Il y a des risques supplémentaires pour l’humain qu’on ne veut pas prendre pour rien. Dépister quand on a autant de cas, c’est un peu un coup d'épée dans l’eau. C’est un risque qu’on aime mieux éviter, ajoute la scientifique Géraldine Gouin.

Transmission chez les mammifères

L’épidémie de grippe aviaire H5N1 semble perdre un peu de son élan face aux populations d’oiseaux sauvages. Après avoir fait des ravages dans les deux dernières années, les oiseaux développent progressivement une certaine immunité collective face au virus, selon les experts.

On passe d’une phase épidémique à une phase endémique, où le virus se maintient un peu comme en dormance. [...] C’est un peu comme la COVID, où on a encore des cas, mais seulement de manière occasionnelle et qui ne va pas nécessairement causer de la mortalité, explique Stéphane Lair, professeur à la faculté de médecine vétérinaire de l’Université de Montréal et directeur du Centre québécois sur la santé des animaux sauvages.

Malgré cette tendance encourageante, la grippe aviaire n’a pas dit son dernier mot. Dans les derniers mois, le virus a été en mesure de franchir la barrière des espèces aviaires et de contaminer les mammifères.

Ça a été le cas notamment chez plusieurs phoques, qui étaient à proximité des populations d’oiseaux aquatiques, et aussi chez au moins un ours polaire en Alaska, qui aurait peut-être consommé des oiseaux contaminés.

Plus récemment, le virus a été détecté dans un grand nombre d’échantillons de lait de vache aux États-Unis, ce qui suggère une contamination grandissante chez les bovins.

Ces événements démontrent la capacité du virus à évoluer, ce qui représente un risque sanitaire potentiel.

Les autorités en santé publique vont continuer de faire une surveillance pour détecter les mutations qui pourraient faire en sorte que le virus pourrait devenir plus dangereux pour l’homme. [...] C’est vraiment ce qui sera intéressant de surveiller, ajoute le professeur Stéphane Lair.

Quant au risque pour la faune du Nunavik, il est encore difficile à évaluer.
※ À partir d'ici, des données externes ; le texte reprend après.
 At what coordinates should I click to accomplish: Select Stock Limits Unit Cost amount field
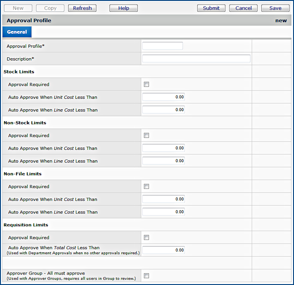click(x=163, y=97)
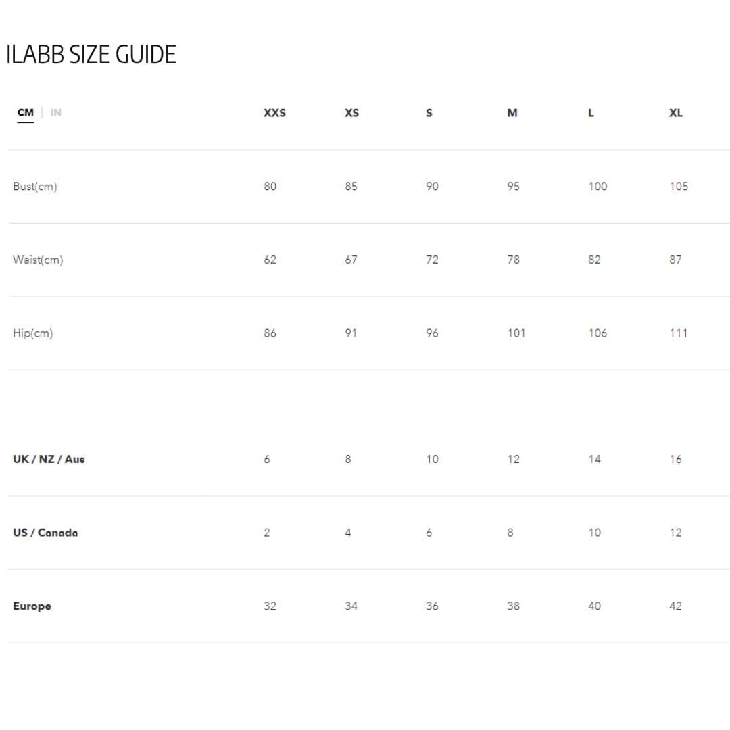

Toutefois, les animaux carnivores ou charognards sont les plus susceptibles d’être atteints, car ils peuvent manger des oiseaux malades.

Pour les autres animaux nordiques, comme les caribous ou les bœufs musqués, la contamination est toujours possible.

Ça serait quand même étonnant, parce que les caribous n’ont pas tendance à manger des oies. Ceci étant dit, oui ils pourraient s’infecter dans leur environnement. Toutes les espèces sont potentiellement à risque. Mais présentement, ce qu’on voit au Canada et au Québec, c’est que ça semble surtout arriver à la suite d’une consommation de carcasses et non pas de contacts directs, conclut Stéphane Lair.